An assessment of the overexpression of BMP‐2 in transfected human osteoblast cells stimulated by mineral trioxide aggregate and Biodentine

Abstract

To evaluate the effect of MTA and Biodentine on viability, osteogenic differentiation and BMP-2 expression in osteogenic cells. Saos-2 cells were used as a model of osteoblastic cells. Overexpression of BMP-2 was induced by transfection of a CMV-driven plasmid construct including the human BMP-2 coding sequence, and stably transfected cells were selected. Cell viability was assessed by the mitochondrial dehydrogenase enzymatic (MTT) assay. The bioactivity of the materials was evaluated by the alkaline phosphatase (ALP) assay and detection of calcium deposits with alizarin red staining (ARS). The gene expression of BMP-2 and ALP was quantified with real-time PCR. Statistical analysis was performed with analysis of variance and Bonferroni or Tukey post-test (α=0.05). Viability tests revealed that MTA and Biodentine were not cytotoxic at the higher dilution (1:8) to BMP-2-transfected cells. MTA and Biodentine exhibited the highest ALP activity when compared to the Saos-BMP-2-unexposed control group (P<0.05).
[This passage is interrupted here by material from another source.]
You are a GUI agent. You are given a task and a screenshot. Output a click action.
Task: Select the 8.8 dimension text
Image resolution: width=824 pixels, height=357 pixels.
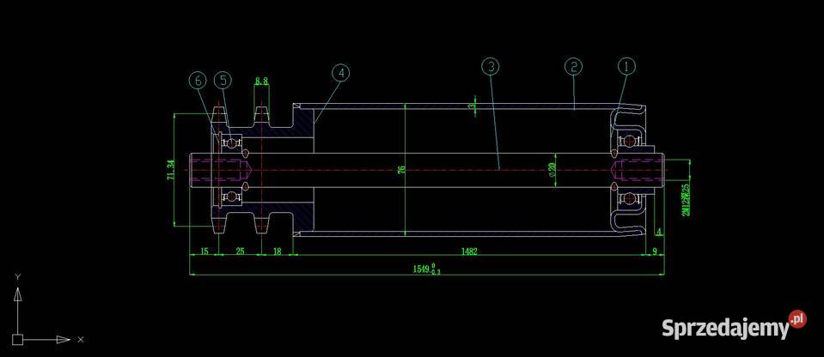[262, 82]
Cell exposure to Biodentine and MTA had a significant stimulatory effect on the formation of mineralized nodules (P<0.05). The highest increase in BMP-2 gene expression was observed after 3days of BMP-2-transfected cells exposure to MTA and Biodentine in non-osteogenic medium in relation to Saos-BMP-2-unexposed control cells (P<0.05). Exposure of cells to MTA in osteogenic medium for 1day increased ALP gene expression by approximately 1.3-fold in relation to Saos-BMP-2-unexposed control cells (P<0.05). Both MTA and Biodentine showed biocompatibility and bioactivity in Saos-BMP-2 overexpressing cells. Biodentine had a significantly greater effect on mineralization than MTA. Both MTA and Biodentine enhanced BMP-2 mRNA expression in the transfected system. Both MTA and Biodentine are suitable materials to improve osteoblastic cell mineralization.